Without further ado, here’s the case in point – the daily wtf that started this post, having dawned on me only yesterday:
The firewall I had the pleasure to install provides a feature whereby the http header identifying the backend webserver is massaged into a custom header. This should have the security benefit of hiding from hackers the exact version of the software you are using, thus denying them immediate knowledge of the bugs exploitable on that particular revision of the platform.
A lot of security experts would sneer at this “security measure” (security by obscurity), but it is an extra step that most sysadmins use anyway, regardless of http firewalls, so we turned it on.

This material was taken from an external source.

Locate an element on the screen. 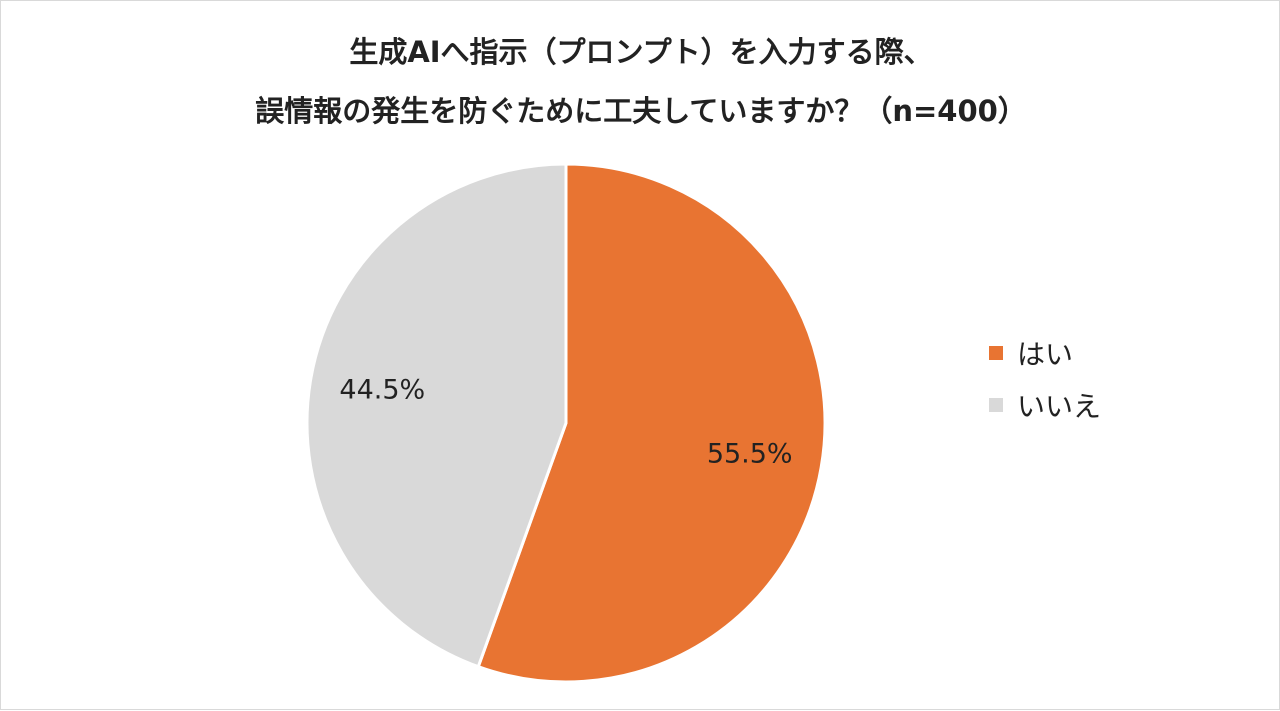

Every webserver we published on the internet via the firewall looks like this to the client:
Server: CHEPAG Server
Do you think its real nature is now protected? Guess what happens when a causal user asks for a web page that does not exist on the protected web server? Here’s what I got on mine:
As you can see, not only it is trivial to identify the Apache powered website from the IIS powered one, but Apache is so gentle that it will reveal to everybody its version and the intranet server name.
Lest you start flaming me as incompetent sysadmin, I will say that yes, I know that both Apache and IIS provide means to alter the default error messages to anything that suits you best.
This just proves my point: there is little security added by the http-firewall, and the simplest and most effective security measures have to be taken on the webservers themselves.